I think the problems aren't with the teachers, but rather the tools they're given and the rules/protocol they must follow. When I was a kid, the teacher could discipline me if I was out of line. Today teachers have their hands tied and the students have the power. Consequently the students lack respect for authority and do as they please.
I don't have the answers, but I do think the system has lost control and direction.
originally posted by: NthOther
What high school has become?

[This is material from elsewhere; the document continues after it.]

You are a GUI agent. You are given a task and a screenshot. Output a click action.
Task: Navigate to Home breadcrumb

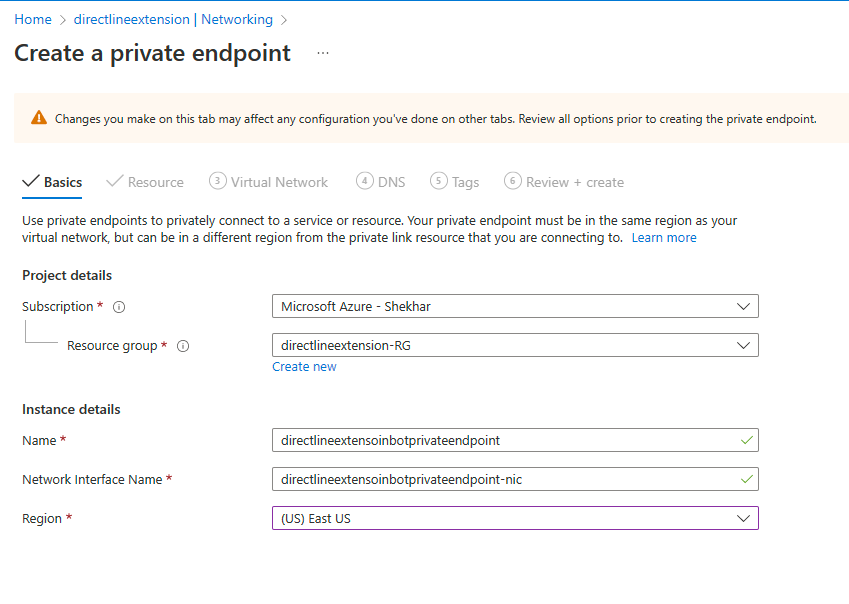coord(33,19)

State "education" has never been anything but compulsory social indoctrination at the behest of political and, more importantly, economic interests--to create good (obedient and utterly dependent) workers and consumers.
originally posted by: Bluntone22
The standardized test results are how schools get funding so that's the main focus now.
Teach for the test and don't worry about the rest.
originally posted by: alsace
The ONLY system that works is PRIVATE EDUCATION.
If a school is rubbish, no-one will send their kids there and the teachers will lose their jobs. If a school is great, everyone will send their kids there and the teachers will make a packet.
originally posted by: Reallyfolks
I can understand the funding requests but the last studies I saw were that we spend the 6th most per student in the world and get 28th ranked results in the world. Is funding the real problem here? Not according to the op, seems like we have issues that are not related to funding. Seems funding is always raised, but the op pointed out many non funding issues that money won't solve. So providing more money doesn't seem like it will solve the root issues.
originally posted by: Reallyfolks
I always kind of laugh now a days. If I mention seeing a paddle with holes drilled in them if sent to the principals office, I can normally tell by the reaction if you were in school pre or post craziness taking root. I definately understand about the discipline factor
originally posted by: Aazadan
We have a lot of very good schools like in Connecticut and Massachusetts that if rated as their own countries would be in the top 10 in the world but then we have Florida which is worse than Kazakhstan, we have Kansas that cut the education budget so much they ended the previous school year early due to a lack of funding, we have Louisiana which boasts a mere 66% literacy rate (most of the country is in the 99% range, like other developed countries), and we have Texas that stopped teaching science in favor of religious viewpoints which puts their graduates who go to college into remedial classes.